When compared to archaeologically retrieved artifacts from other camps (e.g., Mauthausen, Sachsenhausen), similarities as well as differences can be observed. It should be noted that many of the prisoners in Ravensbrück had been interned in several other camps. Prisoners were transported between camps by foot or by train, within an extensive logistics system. Many of those still alive at the time of liberation had been in Ravensbrück for only a limited period of time. Differences between material from Ravensbrück on the one hand and Sachsenhausen and Mauthausen on the other, therefore, probably partly have their explanations in the methods in which the materials have been collected. Another explanation might be that the Ravensbrück material has an indisputable affiliation to victims rather than oppressors. However, I argue that gender explains the larger proportion of objects related to the domestic sphere and to reciprocity.

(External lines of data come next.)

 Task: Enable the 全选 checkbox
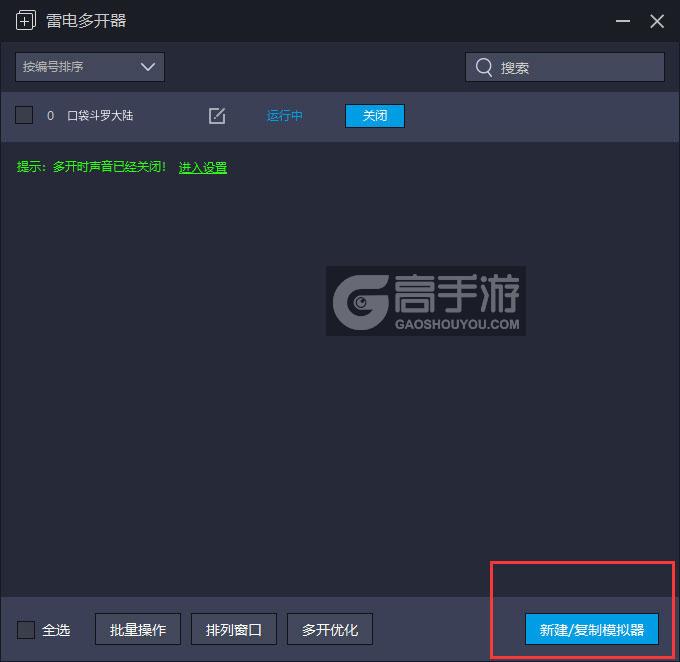coord(26,630)
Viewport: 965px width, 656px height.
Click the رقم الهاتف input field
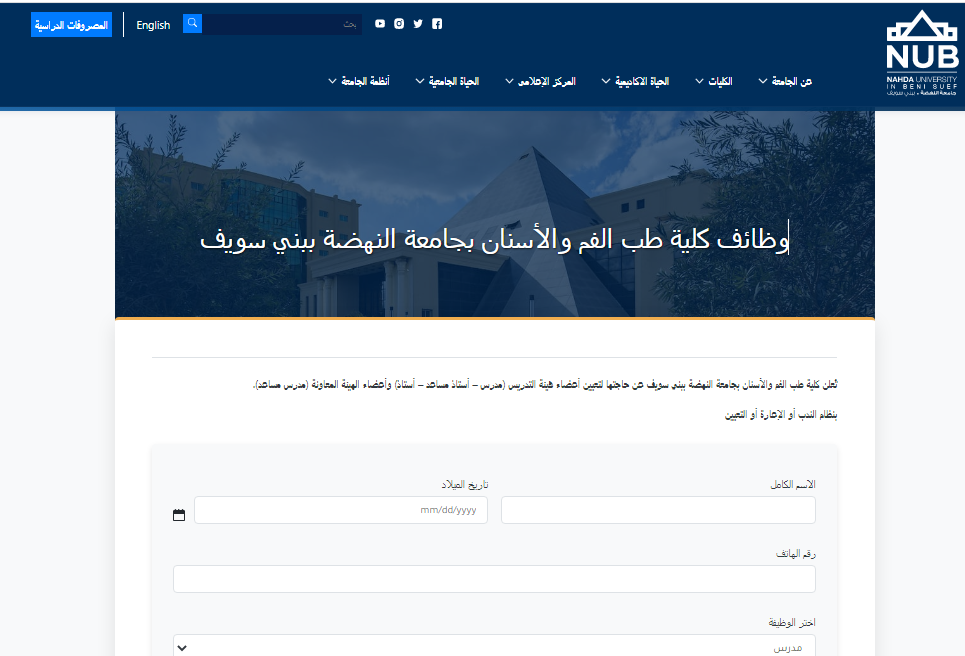coord(494,579)
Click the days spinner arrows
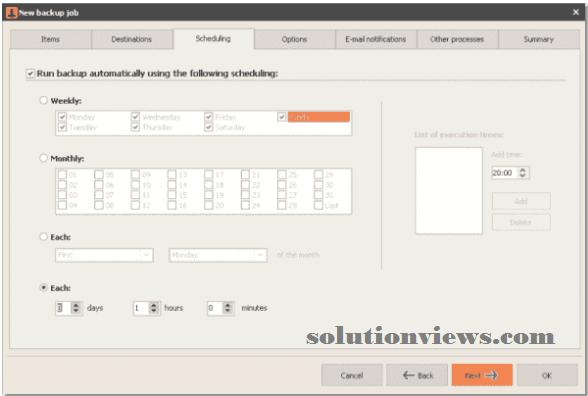Viewport: 588px width, 396px height. pyautogui.click(x=76, y=308)
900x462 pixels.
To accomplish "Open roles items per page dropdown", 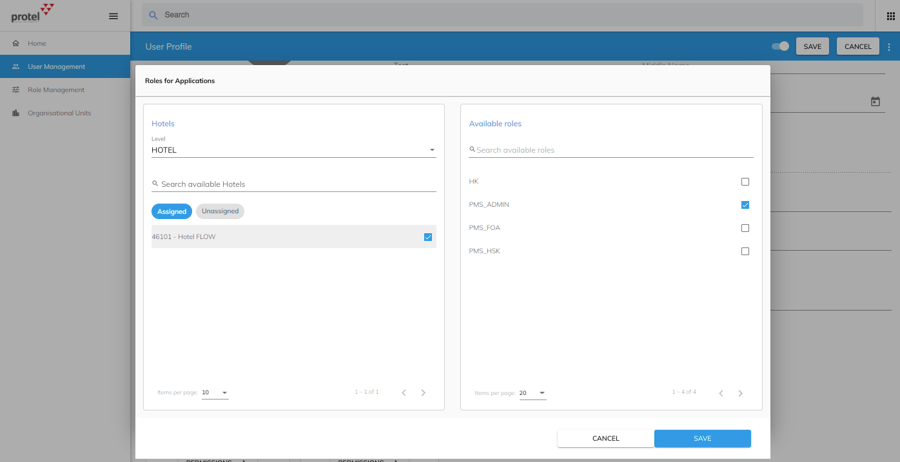I will (532, 394).
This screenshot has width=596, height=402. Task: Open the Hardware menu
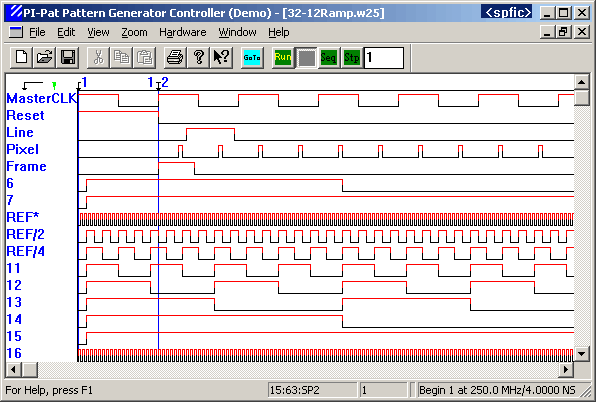pyautogui.click(x=182, y=32)
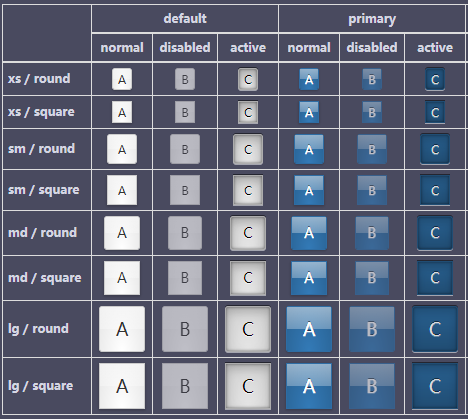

The objects from Ravensbrück may seem modest and inconspicuous at first glance, but as we have seen, this is deceiving. They were essential and served as ersatz items for another life in absurd circumstances. When bereaved of everything, material culture can carry powerful symbolic connotations, making it truly vital.
I would like to thank Professor Claudia Theune for sharing with me her databases on material from the camps of Mauthausen and Sachsenhausen. Thanks Mats Roslund, Department of Archaeology and Ancient history, for support. Thanks Thomas Bergqvist Rydén for reading my manuscript in a late stage. I also thank Tomasz Lesniak and Håkan Håkansson, Lund university library, and Karin Schönberg, Kulturen, for assistance and access.